Today's second quarter results from Credit Suisse showed that Switzerland's biggest bank in terms of market capitalisation continues to attract money from the world's wealthy, including business-owning families and family offices, writes David Bain.
Nearly SFr12 billion of net new money flowed into the bank's core private-banking unit in the quarter, which compliments the already SFr13 billion that swelled the private bank's assets under management in the first quarter.
The second quarter new money flows might have been marginally down on the earlier quarter results, but they were against a background of volatile stock markets. This suggests Credit Suisse is still attracting money from other wealth managers, with accounts from rival UBS still moving to Credit Suisse, say insiders.
But it's not all good news for the Zurich-based bank led by American Brady Dougan. Last week, German prosecutors raided all 13 of Credit Suisse's German branches.

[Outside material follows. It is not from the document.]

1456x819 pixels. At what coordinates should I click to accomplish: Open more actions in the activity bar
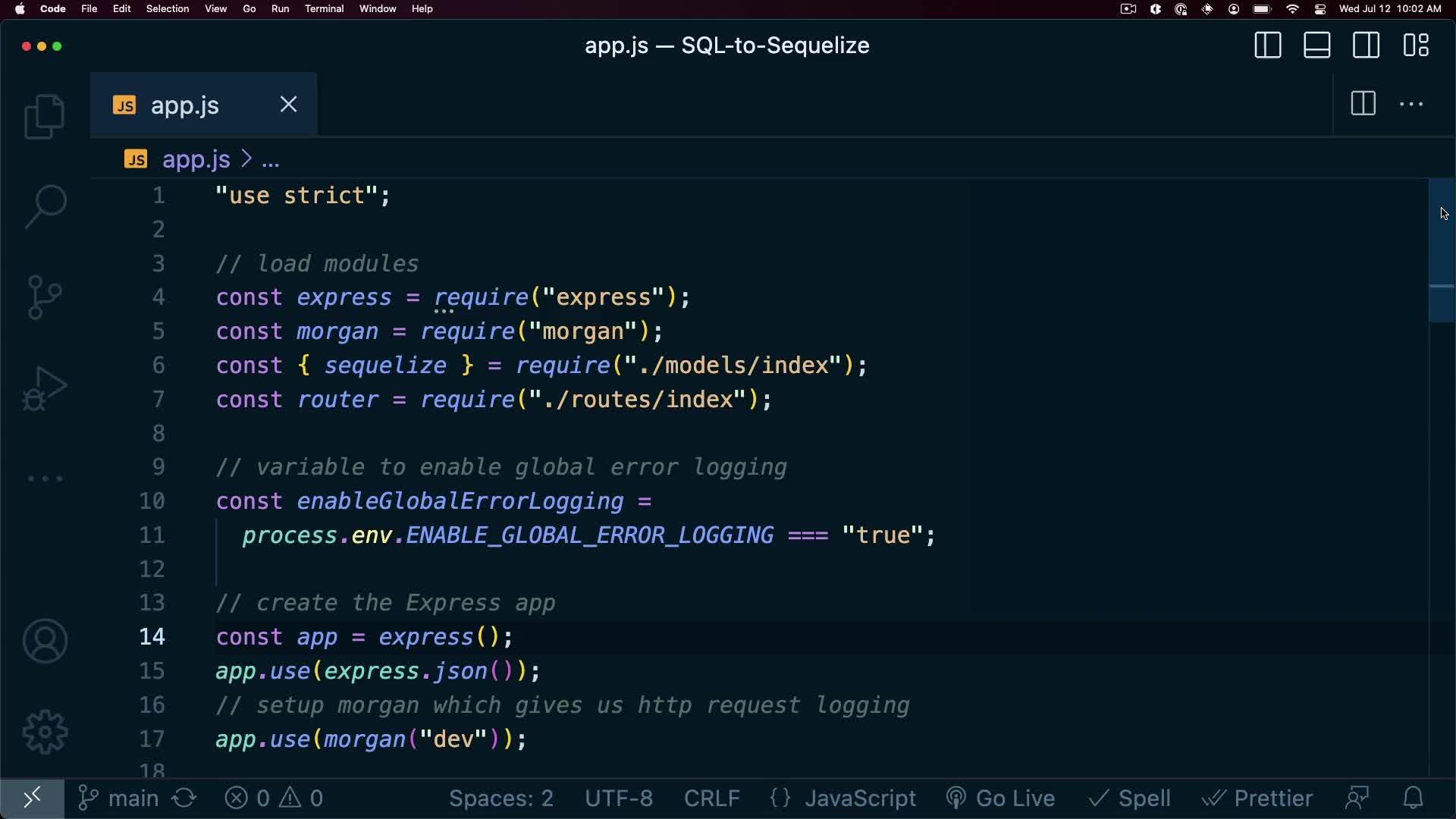click(45, 479)
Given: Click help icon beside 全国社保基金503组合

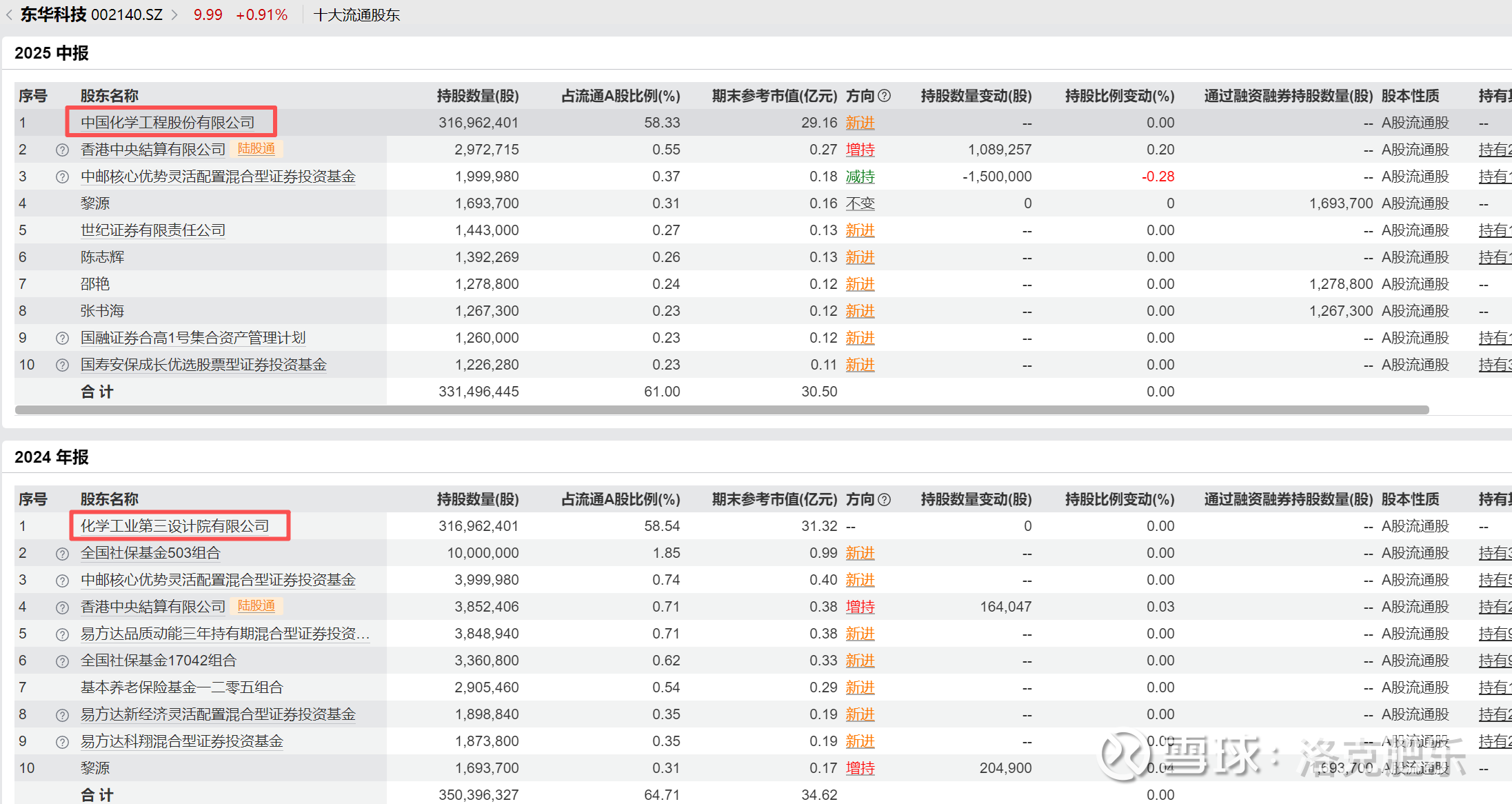Looking at the screenshot, I should 62,553.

Understandably, Credit Suisse is downplaying this, saying that as far as the bank is concerned it didn't do anything wrong. German prosecutors could yet get tough with the Swiss bank if they find anything suspicious. (Continue reading here)
And this could scare some of the wealthy away just as the argument with the US authorities over tax matters did for UBS.
The effect of the German episode on Credit Suisse current successful money gathering efforts won't be known until its third and fourth quarter results come out later this year.
But Credit Suisse will be hoping that its status as a favourite place for the wealthy to deposit their money – built up during the tough years of the credit crisis and since – doesn't go awry in the second half of the year.